Teks Bacaan.
::::::::::

Keluarkan Limbah B3 dari Karimun

Sumber:Kompas - 17 Maret 2005
Kategori:Air Limbah
Karimun, Kompas - Masyarakat Kabupaten Karimun, Provinsi Kepulauan Riau, meminta agar limbah bahan berbahaya dan beracun asal Singapura yang saat ini berada dalam kapal tongkang di perairan Tanjung Balai Karimun segera dikembalikan (reekspor). Mereka menuntut pihak Bea dan Cukai serta pemerintah daerah menyelesaikan masalah itu dalam dua hari.

Aspirasi disampaikan sekitar 50 warga Kabupaten Karimun yang tergabung dalam Komunitas Reformasi Masyarakat Tempatan (Kramat), Rabu (16/3) pagi. Pengunjuk rasa mendatangi Kantor Dewan Perwakilan Rakyat Daerah (DPRD) Karimun, dengan mengendarai dua truk.

Secara terpisah, Menteri Negara Lingkungan Hidup Rachmat Witoelar mengimbau kepada seluruh gubernur agar mewaspadai masuknya limbah bahan berbahaya dan beracun (B3) ke wilayahnya. Khusus kepada pemerintah daerah di wilayah Riau dan Sumatera Utara, Rachmat meminta agar mereka mencegah masuknya limbah B3 Singapura yang sudah dimuatkan ke kapal tongkang.

Masyarakat menolak keberadaan kapal tongkang sitaan Kantor Wilayah Bea dan Cukai Tanjung Balai Karimun karena dikhawatirkan akan mencemari perairan di wilayah itu.

Kapal tongkang yang mengangkut 1.149,40 ton limbah B3 itu, Rabu pekan lalu, meninggalkan Pulau Galang Baru, Kota Batam, menuju Singapura. Akan tetapi, dalam perjalanan kapal berbalik arah dan ditangkap kapal patroli Bea dan Cukai di perairan Tanjung Medang Luar di Selat Panjang, Riau, Jumat pekan lalu.

"Ada kemungkinan muatan tongkang itu terlepas ke dalam laut dan mencemari lingkungan. Kami tidak ingin kasus Buyat terulang di Karimun," papar Koordinator Kramat, Ramdan, yang menyampaikan pernyataan dan tuntutan secara tertulis.

::::::::::

Data yang Dihimpun
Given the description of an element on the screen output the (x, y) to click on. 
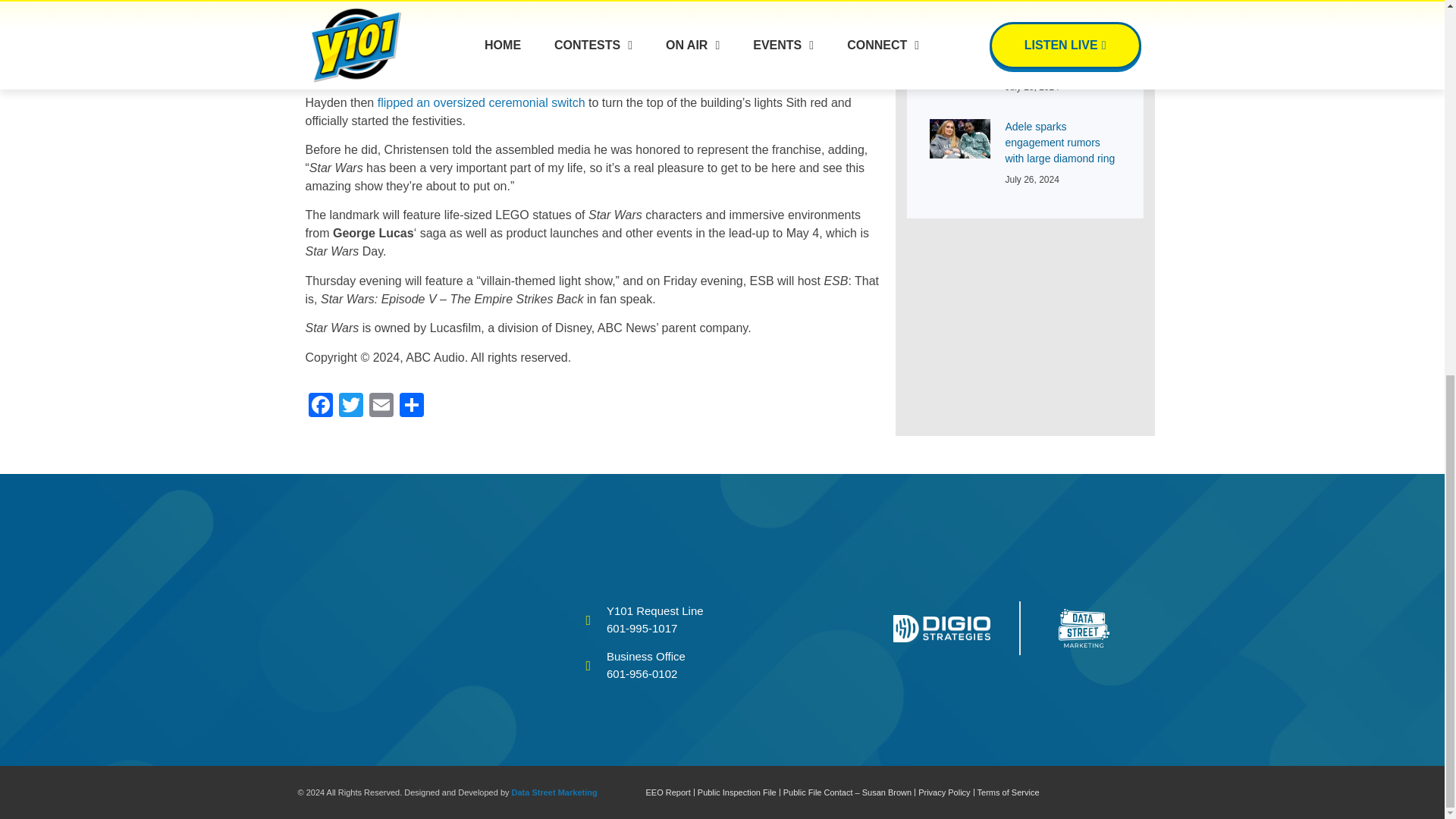
Facebook (319, 406)
Email (380, 406)
Twitter (349, 406)
Given the description of an element on the screen output the (x, y) to click on. 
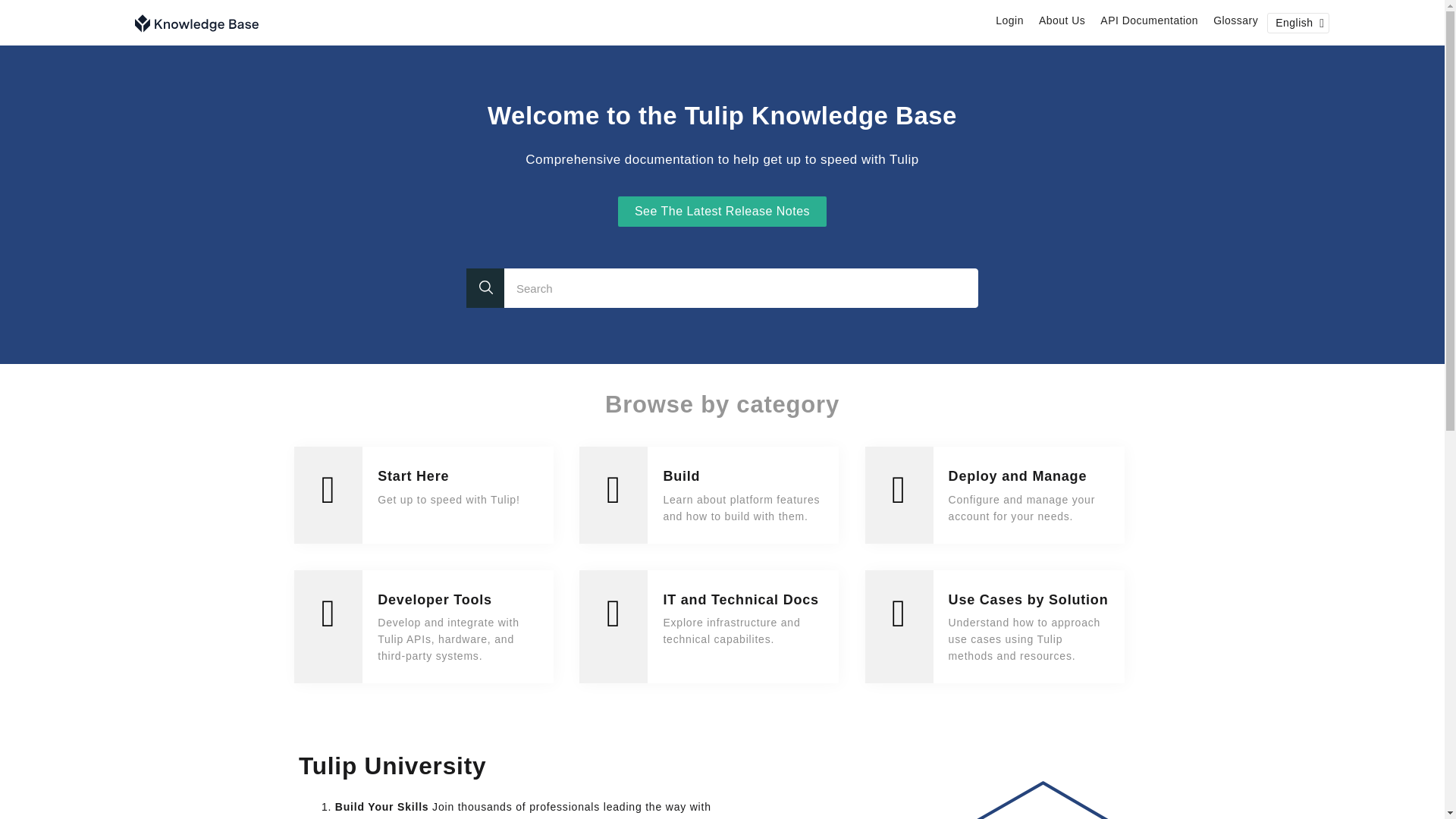
About Us (1061, 20)
Glossary (1234, 20)
Login (1009, 20)
See The Latest Release Notes (722, 211)
API Documentation (1149, 20)
Given the description of an element on the screen output the (x, y) to click on. 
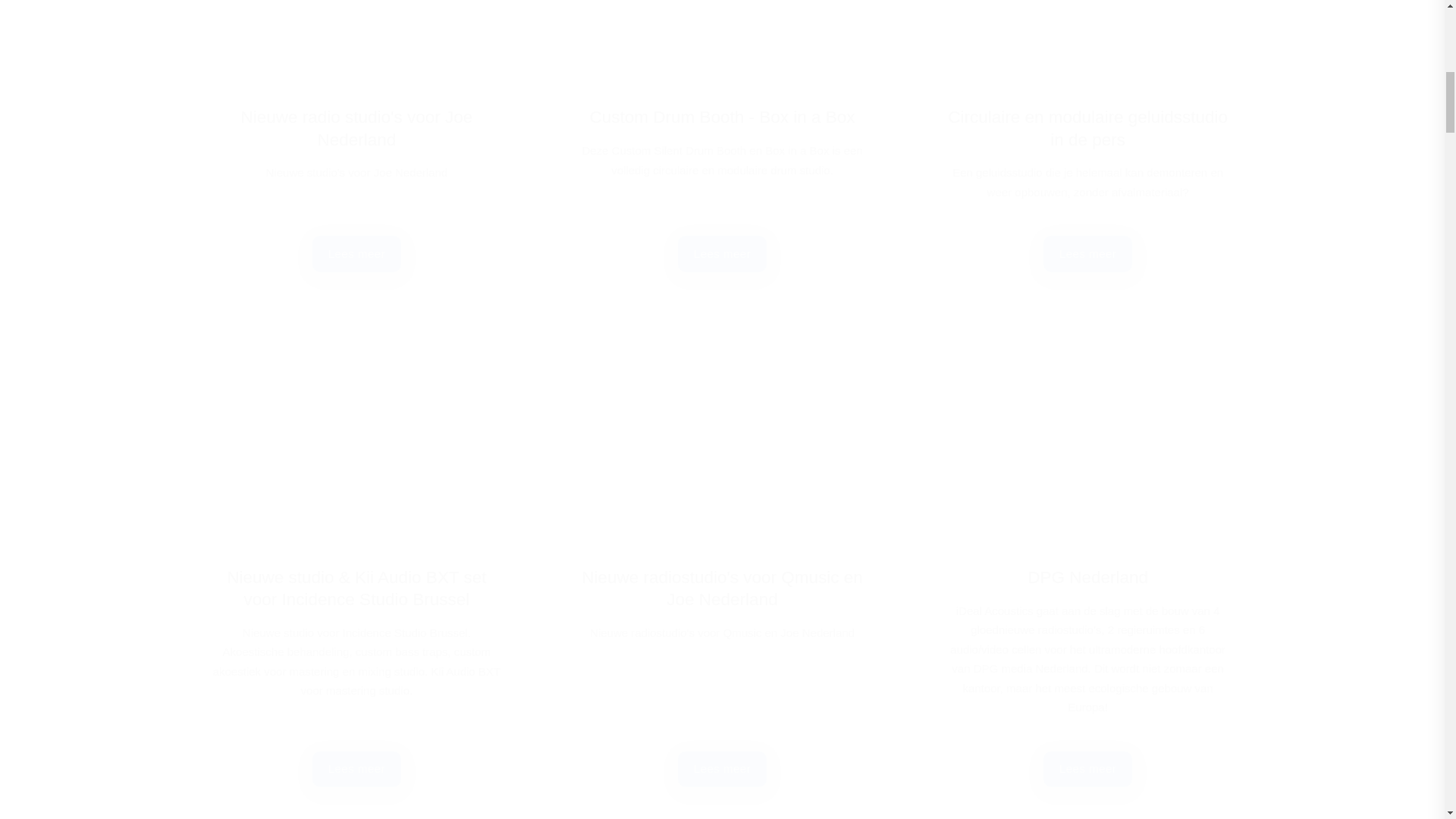
Custom Drum Booth - Box in a Box (721, 135)
Circulaire en modulaire geluidsstudio in de pers (1088, 135)
Nieuwe radio studio's voor Joe Nederland (355, 135)
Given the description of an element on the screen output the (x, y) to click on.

::::::::::

Tugas Latihan.
(1) Jawab pertanyaan berikut berdasarkan berita tentang limbah B3 di Karimun.
(a) Berapa banyak warga yang menyampaikan aspirasi ke Kantor DPRD Karimun?
(b) Berapa ton limbah B3 yang diangkut kapal tongkang itu?
(c) Siapa Koordinator Kramat?
(2) Tuliskan kembali semua entri dalam Data yang Dihimpun baris demi baris tanpa perubahan, tetapi jangan sertakan gambarnya.

Hasil Pengerjaan Tugas.
(1)
(a) Sekitar 50 warga.
(b) 1.149,40 ton.
(c) Ramdan.

(2)
Given the description of an element on the screen output the (x, y) to click on. 
Facebook (319, 406)
Email (380, 406)
Twitter (349, 406)
Given the description of an element on the screen output the (x, y) to click on. 
About Us (1061, 20)
Glossary (1234, 20)
Login (1009, 20)
See The Latest Release Notes (722, 211)
API Documentation (1149, 20)
Given the description of an element on the screen output the (x, y) to click on. 
Custom Drum Booth - Box in a Box (721, 135)
Circulaire en modulaire geluidsstudio in de pers (1088, 135)
Nieuwe radio studio's voor Joe Nederland (355, 135)
Given the description of an element on the screen output the (x, y) to click on.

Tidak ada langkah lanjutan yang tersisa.